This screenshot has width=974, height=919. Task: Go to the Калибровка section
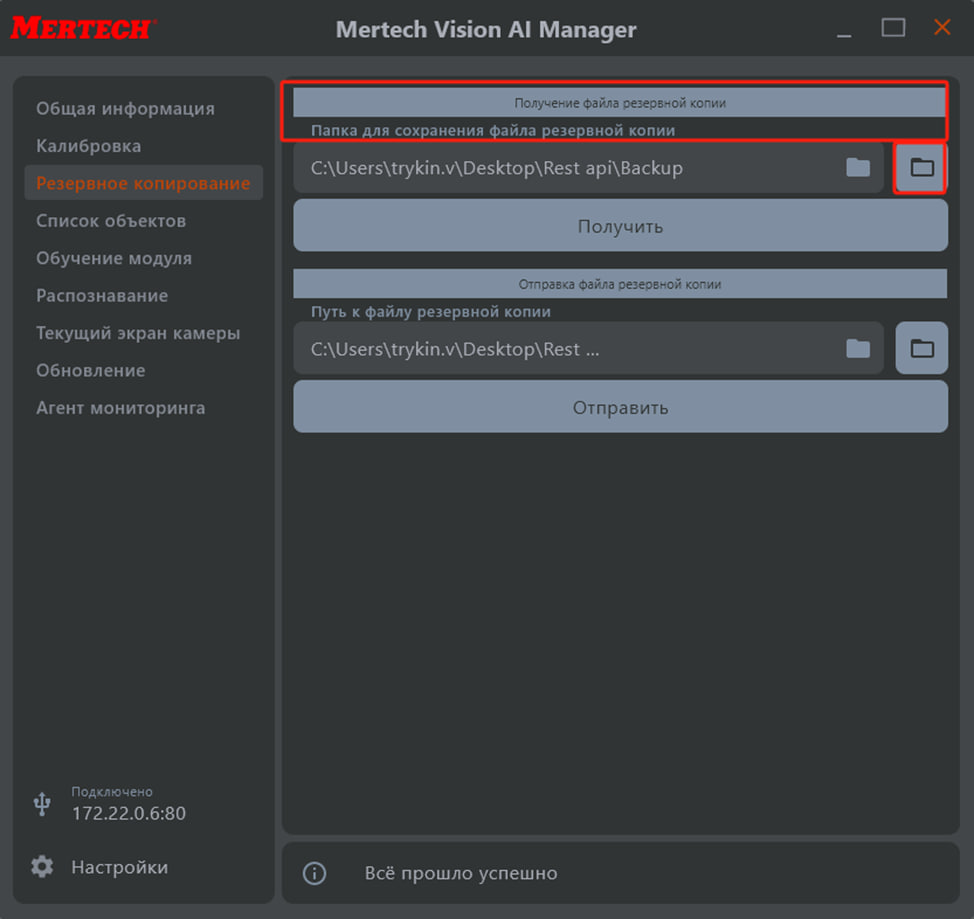pos(88,146)
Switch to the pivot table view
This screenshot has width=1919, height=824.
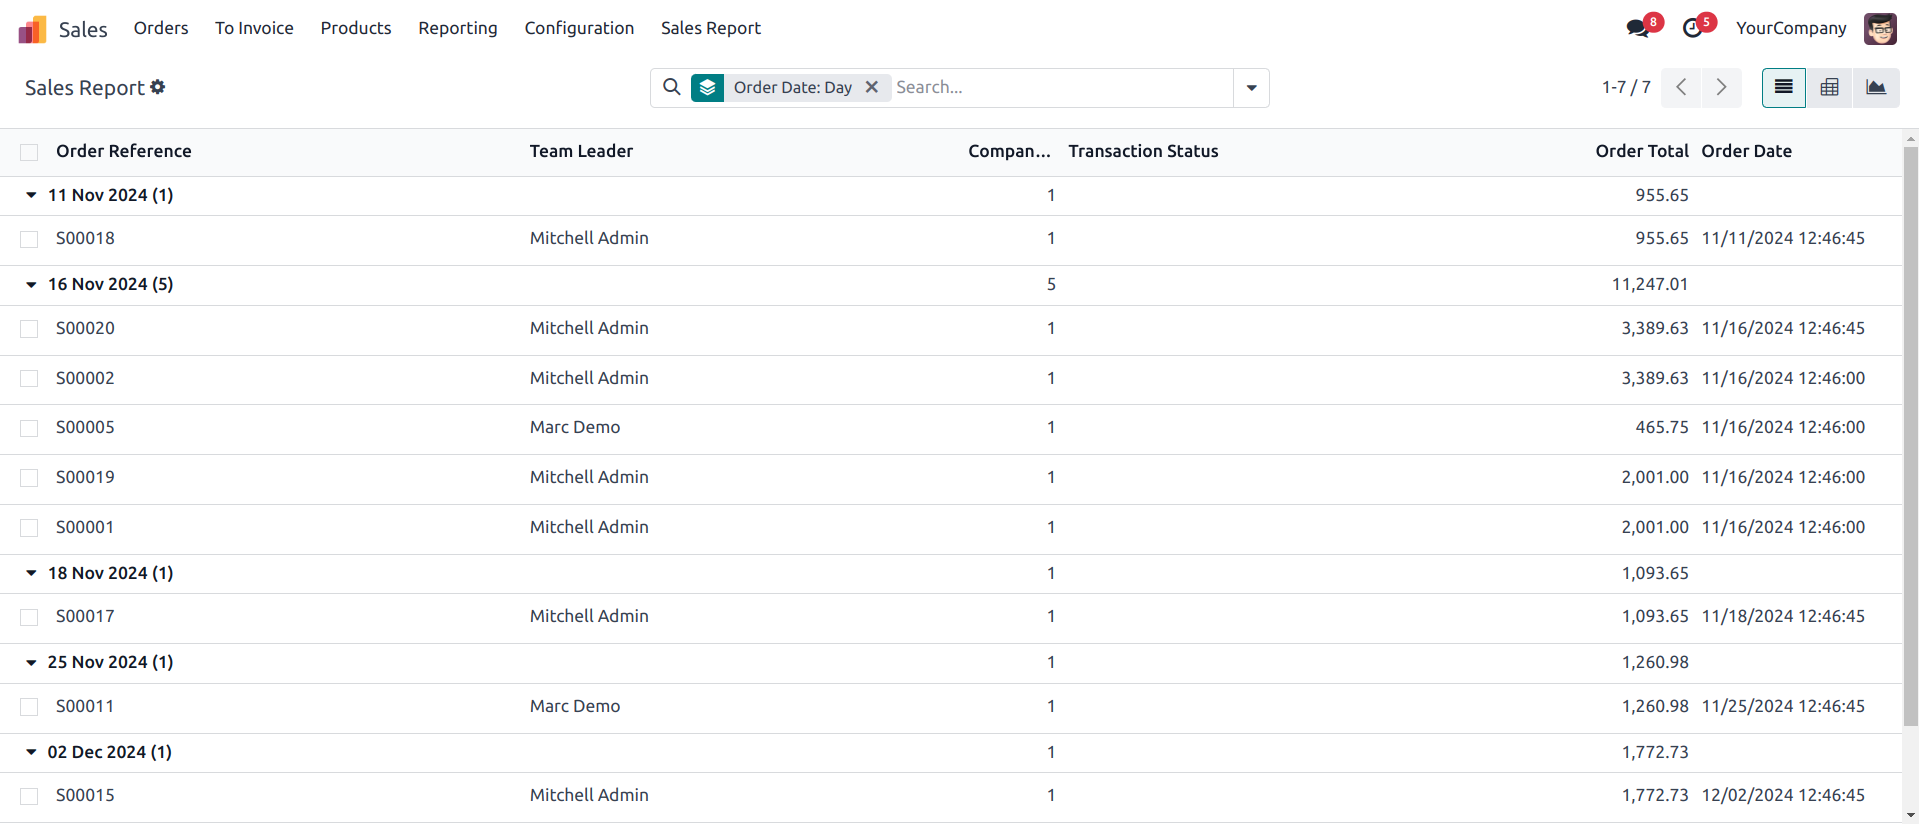point(1829,87)
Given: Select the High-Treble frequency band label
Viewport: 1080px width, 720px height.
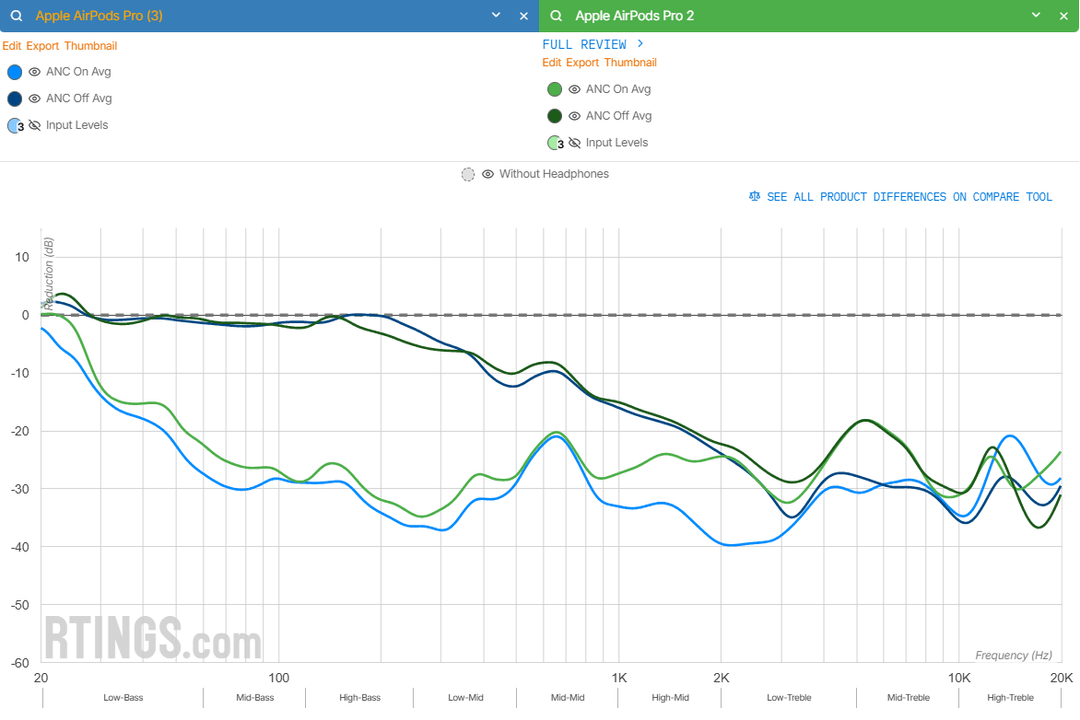Looking at the screenshot, I should (x=1010, y=697).
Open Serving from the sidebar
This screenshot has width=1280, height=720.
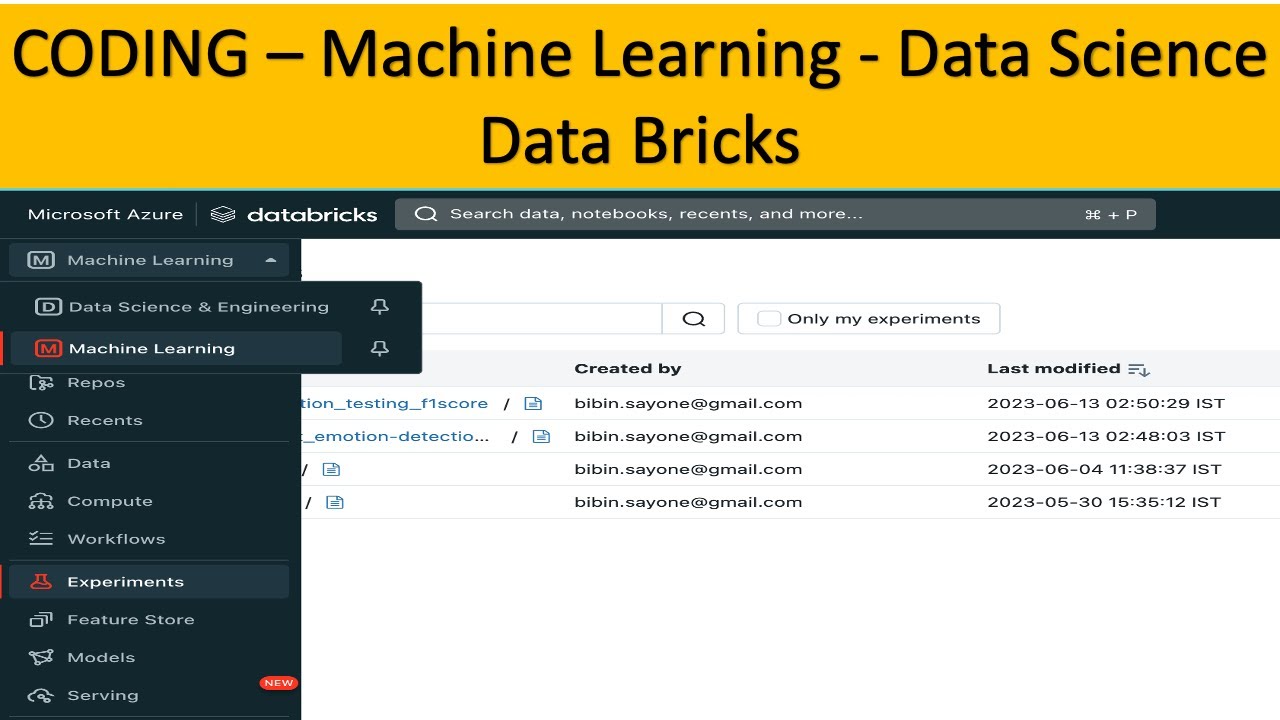(x=102, y=695)
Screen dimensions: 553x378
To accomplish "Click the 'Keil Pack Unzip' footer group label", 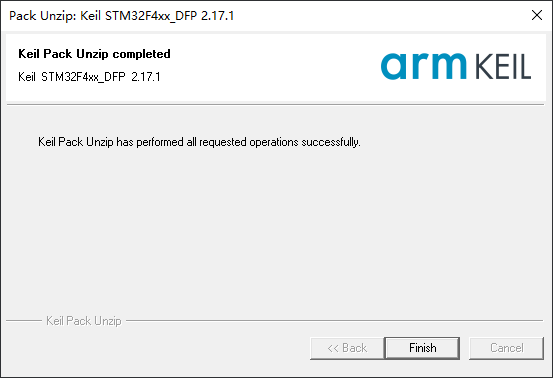I will tap(84, 321).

■ **Task instructions**: List every line of the material above that contains the string "height", copying each line in full. Case counts.

■ **Full output**:
This screenshot has width=974, height=919. Task: Go to the Калибровка section
This screenshot has width=1919, height=824.
Viewport: 1080px width, 720px height.
This screenshot has width=1280, height=720.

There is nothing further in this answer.